Anja Eimer, General Manager for Global Water Industry – Siemens AG

Siemens AG is a global technology powerhouse that has stood for engineering excellence, innovation, quality, reliability and internationality for more than 170 years. For the water industry Siemens provides comprehensive solutions from a single source: from process instrumentation, industrial communication, and power supply systems to drive and protection technology as well as automation and process control technology. From seawater desalination to the treatment of drinking water, and waste water, all the way to the management of water networks, Siemens’ integrated portfolio covers the entire plant lifecycle from planning and operation to maintenance to lower energy consumption, minimize water losses and reduce lifecycle costs.

Energy typically accounts for one-third of the total cost of operation for water utilities. What are the best ways water and wastewater utilities can reach carbon neutrality?

Achieving net zero in the water and wastewater industry will take a lot of effort on many levels, and we firmly believe it can be done. What is essential is to look at the larger picture. That is, the entire water cycle and the lifecycle of water infrastructure, to make an informed choice about which strategies will pay off best in terms of increasing energy efficiency and replacing fossil fuels with more sustainable resources. For example, we need to look into integrating renewable energy in water treatment and desalination systems, and we need to increase the share of renewables in the energy mix. This also means we must find new ways to control the microgrids in water and wastewater facilities to maintain a stable and reliable energy supply. For this purpose, we need to make use of digital solutions such as a digital twin to be able to design and optimse the water and wastewater infrastructure for energy efficiency. To use these digital tools, we need data.

We must create data and operational transparency in water networks to know how much energy we use, where, and when. This requires asset connectivity, which is still a challenge in many installations. Without the data, how can we optimise pump schedules to reduce energy consumption, detect leakages in remote or large networks, or identify the optimum process set point for increasing energy efficiency? Creating these digital twins of operational assets, and enabling connectivity are key on the road to net zero. We still have untapped potential in the form of latent heat and process heat, specifically in sewage systems. So there is still a lot to be achieved.

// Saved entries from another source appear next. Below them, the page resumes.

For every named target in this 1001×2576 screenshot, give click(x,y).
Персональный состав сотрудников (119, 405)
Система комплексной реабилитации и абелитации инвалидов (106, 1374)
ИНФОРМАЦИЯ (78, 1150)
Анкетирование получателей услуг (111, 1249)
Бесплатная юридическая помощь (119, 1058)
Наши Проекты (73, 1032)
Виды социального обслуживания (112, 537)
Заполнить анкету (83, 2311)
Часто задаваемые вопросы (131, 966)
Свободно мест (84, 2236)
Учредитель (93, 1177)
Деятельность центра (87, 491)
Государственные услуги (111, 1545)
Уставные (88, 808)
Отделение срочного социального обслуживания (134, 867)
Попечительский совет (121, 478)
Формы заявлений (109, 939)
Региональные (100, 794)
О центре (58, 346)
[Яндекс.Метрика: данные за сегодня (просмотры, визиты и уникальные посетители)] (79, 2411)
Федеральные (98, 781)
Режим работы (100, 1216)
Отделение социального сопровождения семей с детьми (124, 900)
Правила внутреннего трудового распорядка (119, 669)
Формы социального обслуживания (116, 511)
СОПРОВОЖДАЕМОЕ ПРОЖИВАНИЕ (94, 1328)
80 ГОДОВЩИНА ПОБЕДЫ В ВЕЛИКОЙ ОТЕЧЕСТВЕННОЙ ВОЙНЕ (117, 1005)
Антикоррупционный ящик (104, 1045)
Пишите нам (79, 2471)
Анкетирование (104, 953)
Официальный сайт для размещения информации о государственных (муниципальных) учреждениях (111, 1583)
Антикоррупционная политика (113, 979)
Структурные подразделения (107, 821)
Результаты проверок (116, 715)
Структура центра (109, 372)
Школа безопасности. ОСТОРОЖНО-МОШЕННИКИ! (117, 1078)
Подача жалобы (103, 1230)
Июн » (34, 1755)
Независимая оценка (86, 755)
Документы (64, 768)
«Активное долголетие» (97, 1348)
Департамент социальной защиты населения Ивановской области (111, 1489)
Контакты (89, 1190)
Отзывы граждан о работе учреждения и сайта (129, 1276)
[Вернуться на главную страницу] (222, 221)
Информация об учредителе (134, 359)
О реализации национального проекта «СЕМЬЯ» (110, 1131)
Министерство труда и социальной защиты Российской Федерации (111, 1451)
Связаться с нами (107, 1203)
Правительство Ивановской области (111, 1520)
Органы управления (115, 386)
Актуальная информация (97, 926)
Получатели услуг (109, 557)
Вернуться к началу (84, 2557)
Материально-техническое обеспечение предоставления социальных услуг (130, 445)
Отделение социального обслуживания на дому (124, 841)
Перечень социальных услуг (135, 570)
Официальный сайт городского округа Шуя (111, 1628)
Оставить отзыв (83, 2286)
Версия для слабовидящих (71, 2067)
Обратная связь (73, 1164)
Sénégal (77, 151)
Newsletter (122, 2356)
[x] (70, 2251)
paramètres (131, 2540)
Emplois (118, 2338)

View Siemens case study with Canal de Isabel II on wastewater treatment plant 4.0 energy savings.

There is a lot of discussion now about the potential of generative AI for water utilities. Based on Siemens’s experience, how do you think AI can improve utility sustainability goals?

At Siemens, we are already applying AI to many areas of design, engineering, operation, and maintenance. For example, we are using AI to identify anomalies that can point to asset wear or failures, as in pumps and pipelines, and to detect and localise leaks in water networks. AI is already helping the water and wastewater industry to optimise their operations, and generative AI will definitely be a next step. We can use AI to accelerate the net zero transition, through predictive modelling that helps to optimise network efficiency and reduce the footprint of water infrastructure. With AI we can better improve resource efficiency and circularity, for example by avoiding water leakages and extending asset life cycles based on preventive maintenance.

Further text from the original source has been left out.